■ **Description of the task**
Scan the material below and copy every line holding the word "Choose".

__________________________________________________

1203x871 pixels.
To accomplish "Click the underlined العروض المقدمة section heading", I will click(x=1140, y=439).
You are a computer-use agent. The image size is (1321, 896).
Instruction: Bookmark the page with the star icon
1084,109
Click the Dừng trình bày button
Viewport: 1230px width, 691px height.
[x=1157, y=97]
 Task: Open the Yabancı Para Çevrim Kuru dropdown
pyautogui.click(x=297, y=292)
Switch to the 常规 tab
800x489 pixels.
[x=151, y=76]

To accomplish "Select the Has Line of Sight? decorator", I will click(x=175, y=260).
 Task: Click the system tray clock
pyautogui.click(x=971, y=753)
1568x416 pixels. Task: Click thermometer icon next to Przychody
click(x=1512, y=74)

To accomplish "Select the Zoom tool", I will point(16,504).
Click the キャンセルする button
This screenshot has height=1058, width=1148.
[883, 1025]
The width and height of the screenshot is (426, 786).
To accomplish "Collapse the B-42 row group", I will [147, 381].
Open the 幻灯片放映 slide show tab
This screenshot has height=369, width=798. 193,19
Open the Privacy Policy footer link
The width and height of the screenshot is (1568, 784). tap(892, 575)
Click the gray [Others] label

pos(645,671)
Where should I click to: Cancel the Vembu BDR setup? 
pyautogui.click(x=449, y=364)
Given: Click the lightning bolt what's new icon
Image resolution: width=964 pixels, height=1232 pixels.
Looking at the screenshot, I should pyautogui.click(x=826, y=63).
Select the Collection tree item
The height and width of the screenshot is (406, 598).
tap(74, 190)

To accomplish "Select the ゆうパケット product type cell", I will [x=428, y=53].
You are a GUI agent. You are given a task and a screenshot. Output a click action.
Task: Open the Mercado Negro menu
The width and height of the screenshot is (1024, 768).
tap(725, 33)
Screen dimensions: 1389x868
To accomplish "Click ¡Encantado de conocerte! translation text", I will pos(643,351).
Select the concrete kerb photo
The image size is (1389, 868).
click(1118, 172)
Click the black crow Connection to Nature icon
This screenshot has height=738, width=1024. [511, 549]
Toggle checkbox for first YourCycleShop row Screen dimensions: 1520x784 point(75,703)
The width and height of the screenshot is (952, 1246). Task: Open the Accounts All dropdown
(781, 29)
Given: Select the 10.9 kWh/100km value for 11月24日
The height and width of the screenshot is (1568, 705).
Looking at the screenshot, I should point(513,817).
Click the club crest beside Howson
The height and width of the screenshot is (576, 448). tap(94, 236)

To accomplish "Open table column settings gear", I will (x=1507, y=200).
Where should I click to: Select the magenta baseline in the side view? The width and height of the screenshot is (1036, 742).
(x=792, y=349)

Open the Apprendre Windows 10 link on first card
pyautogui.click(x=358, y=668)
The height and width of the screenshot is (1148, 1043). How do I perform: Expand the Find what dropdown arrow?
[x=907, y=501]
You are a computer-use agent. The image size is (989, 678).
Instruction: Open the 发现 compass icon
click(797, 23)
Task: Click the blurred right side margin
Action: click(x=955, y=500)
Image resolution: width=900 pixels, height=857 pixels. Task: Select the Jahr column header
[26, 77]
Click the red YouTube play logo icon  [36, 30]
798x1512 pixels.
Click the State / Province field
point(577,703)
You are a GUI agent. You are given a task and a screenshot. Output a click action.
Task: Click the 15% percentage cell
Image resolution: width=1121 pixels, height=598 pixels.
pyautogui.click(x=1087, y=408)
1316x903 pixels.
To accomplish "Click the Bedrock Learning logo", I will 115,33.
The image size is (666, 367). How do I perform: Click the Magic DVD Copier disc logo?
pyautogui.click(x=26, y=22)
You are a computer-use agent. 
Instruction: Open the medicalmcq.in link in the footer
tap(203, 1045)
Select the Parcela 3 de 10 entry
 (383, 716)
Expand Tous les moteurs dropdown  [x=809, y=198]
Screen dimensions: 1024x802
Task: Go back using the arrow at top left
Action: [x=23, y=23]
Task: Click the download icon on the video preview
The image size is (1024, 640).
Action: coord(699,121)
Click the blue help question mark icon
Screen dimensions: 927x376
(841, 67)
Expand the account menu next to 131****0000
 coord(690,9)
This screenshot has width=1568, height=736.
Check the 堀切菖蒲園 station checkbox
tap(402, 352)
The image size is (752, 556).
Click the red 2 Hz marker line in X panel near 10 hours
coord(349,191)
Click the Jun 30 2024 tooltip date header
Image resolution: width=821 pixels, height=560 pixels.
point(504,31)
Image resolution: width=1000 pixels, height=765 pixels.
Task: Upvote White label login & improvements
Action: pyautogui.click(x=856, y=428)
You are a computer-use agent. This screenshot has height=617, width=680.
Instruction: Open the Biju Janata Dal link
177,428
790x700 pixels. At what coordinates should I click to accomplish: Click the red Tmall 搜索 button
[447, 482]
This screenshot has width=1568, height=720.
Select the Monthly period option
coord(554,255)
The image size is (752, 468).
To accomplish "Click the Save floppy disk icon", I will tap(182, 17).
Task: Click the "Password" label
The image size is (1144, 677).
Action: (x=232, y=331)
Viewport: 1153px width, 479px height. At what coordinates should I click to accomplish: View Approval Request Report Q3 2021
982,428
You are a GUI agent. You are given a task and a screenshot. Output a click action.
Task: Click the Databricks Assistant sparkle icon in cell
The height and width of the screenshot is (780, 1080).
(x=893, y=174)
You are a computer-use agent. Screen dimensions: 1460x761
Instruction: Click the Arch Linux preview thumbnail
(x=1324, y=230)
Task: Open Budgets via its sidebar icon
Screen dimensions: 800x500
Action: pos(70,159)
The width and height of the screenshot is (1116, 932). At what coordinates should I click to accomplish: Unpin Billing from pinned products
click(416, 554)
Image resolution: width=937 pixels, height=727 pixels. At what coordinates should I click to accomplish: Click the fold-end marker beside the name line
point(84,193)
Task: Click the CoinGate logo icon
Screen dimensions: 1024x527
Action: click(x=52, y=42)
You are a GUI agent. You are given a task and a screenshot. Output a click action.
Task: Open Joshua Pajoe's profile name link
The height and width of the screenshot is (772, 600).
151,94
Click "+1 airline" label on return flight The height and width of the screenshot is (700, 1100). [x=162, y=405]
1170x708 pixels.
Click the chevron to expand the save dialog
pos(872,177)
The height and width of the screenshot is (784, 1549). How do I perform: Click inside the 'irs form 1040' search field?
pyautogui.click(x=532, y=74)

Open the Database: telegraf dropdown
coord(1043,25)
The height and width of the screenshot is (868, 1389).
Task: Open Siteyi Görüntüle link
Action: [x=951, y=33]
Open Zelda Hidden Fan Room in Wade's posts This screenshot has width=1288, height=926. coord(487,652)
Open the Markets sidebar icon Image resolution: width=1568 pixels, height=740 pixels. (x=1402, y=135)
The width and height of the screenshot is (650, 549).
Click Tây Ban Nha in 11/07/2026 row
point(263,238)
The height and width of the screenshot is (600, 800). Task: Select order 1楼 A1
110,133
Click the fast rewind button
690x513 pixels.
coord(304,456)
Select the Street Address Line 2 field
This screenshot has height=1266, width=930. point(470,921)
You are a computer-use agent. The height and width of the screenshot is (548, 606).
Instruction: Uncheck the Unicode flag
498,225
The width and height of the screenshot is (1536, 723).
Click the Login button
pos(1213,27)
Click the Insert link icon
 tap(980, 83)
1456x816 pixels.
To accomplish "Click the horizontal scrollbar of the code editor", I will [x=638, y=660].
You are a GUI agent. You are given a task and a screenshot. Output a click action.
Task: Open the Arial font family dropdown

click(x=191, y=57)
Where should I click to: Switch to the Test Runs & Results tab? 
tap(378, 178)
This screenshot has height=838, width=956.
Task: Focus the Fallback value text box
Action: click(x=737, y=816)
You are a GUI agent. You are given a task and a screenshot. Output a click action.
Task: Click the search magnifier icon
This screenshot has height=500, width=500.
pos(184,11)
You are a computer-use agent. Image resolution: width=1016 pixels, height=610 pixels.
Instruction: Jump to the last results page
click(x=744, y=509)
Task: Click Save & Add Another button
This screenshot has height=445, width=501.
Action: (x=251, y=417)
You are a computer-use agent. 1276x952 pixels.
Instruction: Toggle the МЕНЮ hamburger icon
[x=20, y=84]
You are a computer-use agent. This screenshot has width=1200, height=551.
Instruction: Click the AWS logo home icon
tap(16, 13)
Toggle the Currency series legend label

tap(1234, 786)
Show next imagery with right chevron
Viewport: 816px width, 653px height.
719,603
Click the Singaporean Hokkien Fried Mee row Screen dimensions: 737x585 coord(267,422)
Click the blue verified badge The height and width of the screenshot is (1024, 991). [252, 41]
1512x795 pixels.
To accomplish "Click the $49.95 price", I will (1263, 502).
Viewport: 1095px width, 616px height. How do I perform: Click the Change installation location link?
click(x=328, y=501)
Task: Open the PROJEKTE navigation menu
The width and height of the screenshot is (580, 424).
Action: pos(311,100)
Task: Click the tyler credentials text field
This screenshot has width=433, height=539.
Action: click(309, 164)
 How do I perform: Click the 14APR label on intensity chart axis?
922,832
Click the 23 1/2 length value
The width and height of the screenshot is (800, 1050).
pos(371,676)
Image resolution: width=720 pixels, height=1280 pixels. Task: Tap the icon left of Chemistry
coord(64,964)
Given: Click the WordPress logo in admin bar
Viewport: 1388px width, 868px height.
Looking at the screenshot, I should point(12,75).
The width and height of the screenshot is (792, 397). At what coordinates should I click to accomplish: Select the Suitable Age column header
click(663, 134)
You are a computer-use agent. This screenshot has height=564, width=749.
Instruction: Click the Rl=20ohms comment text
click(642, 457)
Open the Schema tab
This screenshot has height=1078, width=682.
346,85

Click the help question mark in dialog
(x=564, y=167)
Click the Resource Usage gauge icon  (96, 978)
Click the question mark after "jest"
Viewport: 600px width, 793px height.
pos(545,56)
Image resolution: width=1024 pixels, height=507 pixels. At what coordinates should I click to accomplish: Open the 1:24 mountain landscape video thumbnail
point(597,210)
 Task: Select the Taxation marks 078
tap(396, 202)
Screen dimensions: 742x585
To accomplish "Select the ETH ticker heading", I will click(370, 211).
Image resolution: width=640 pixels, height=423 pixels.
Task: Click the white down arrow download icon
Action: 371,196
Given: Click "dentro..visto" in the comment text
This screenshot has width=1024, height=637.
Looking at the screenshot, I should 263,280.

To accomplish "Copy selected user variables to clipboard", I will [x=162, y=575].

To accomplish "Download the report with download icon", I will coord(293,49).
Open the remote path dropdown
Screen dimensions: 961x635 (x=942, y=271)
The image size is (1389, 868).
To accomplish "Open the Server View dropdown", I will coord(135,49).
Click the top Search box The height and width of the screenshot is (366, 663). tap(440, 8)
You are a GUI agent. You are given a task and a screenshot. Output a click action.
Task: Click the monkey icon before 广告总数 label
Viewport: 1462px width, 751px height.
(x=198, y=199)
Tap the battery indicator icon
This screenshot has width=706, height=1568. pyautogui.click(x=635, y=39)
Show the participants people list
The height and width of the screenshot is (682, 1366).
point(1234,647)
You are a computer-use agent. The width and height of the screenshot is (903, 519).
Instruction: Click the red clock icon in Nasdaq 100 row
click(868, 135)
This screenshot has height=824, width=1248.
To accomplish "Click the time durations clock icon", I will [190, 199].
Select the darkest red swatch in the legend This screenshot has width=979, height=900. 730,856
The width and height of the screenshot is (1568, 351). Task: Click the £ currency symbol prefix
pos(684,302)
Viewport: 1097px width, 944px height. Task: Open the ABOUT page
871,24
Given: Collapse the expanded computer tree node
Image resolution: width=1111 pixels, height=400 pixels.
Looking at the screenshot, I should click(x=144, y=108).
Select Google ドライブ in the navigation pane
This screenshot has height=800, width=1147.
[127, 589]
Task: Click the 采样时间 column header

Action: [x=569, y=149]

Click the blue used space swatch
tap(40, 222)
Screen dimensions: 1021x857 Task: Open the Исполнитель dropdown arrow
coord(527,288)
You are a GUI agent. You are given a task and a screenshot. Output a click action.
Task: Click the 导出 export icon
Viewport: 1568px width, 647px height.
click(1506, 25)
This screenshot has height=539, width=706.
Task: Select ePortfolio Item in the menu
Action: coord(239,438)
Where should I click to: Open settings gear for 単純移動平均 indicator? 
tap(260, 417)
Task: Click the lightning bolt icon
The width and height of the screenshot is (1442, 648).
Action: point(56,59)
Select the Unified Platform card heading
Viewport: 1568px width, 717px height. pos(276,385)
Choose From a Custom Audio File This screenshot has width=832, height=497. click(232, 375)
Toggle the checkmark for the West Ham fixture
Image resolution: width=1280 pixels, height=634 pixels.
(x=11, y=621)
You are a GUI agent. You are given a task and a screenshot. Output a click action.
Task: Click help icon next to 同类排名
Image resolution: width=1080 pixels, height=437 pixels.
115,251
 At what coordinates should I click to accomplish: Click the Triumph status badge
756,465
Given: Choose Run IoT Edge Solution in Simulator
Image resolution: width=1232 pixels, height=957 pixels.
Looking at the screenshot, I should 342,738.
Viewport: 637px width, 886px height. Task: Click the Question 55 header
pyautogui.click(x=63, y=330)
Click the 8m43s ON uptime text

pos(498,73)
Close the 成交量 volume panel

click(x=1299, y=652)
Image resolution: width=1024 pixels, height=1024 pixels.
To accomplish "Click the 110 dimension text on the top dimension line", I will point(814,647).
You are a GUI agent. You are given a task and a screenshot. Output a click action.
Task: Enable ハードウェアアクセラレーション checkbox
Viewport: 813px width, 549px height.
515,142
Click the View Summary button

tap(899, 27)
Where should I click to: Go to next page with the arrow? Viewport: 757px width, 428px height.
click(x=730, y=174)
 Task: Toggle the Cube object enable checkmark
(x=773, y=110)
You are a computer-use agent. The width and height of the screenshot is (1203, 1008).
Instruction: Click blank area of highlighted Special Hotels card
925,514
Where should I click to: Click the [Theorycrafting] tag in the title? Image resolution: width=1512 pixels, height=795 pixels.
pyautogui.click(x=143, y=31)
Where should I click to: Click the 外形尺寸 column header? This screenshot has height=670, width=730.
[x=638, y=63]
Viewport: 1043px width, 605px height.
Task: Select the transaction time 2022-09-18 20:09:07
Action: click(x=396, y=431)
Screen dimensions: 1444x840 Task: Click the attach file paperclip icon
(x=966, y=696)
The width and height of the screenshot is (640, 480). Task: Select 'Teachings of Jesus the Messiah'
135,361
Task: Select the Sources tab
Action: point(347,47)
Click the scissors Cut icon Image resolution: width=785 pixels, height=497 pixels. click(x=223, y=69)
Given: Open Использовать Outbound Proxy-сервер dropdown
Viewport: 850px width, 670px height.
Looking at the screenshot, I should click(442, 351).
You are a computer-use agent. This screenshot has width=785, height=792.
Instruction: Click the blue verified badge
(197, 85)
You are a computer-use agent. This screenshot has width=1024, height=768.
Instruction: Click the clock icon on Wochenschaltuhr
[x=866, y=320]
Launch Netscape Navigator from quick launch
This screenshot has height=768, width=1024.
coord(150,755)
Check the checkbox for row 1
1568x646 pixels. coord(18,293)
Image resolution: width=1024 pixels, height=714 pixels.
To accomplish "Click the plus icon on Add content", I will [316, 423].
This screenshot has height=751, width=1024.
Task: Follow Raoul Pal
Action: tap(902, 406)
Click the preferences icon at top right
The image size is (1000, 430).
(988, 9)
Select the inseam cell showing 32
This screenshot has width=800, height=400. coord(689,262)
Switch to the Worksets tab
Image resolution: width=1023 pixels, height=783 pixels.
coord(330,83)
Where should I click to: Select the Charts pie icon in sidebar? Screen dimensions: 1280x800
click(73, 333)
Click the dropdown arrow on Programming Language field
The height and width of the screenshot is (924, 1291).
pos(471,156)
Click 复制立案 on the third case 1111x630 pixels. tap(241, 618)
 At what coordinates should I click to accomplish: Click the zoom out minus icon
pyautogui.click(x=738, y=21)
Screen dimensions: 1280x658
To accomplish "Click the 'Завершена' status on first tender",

__________________________________________________

■ **Exercise output**
Choose From a Custom Audio File This screenshot has width=832, height=497. click(232, 375)
Given: Choose Run IoT Edge Solution in Simulator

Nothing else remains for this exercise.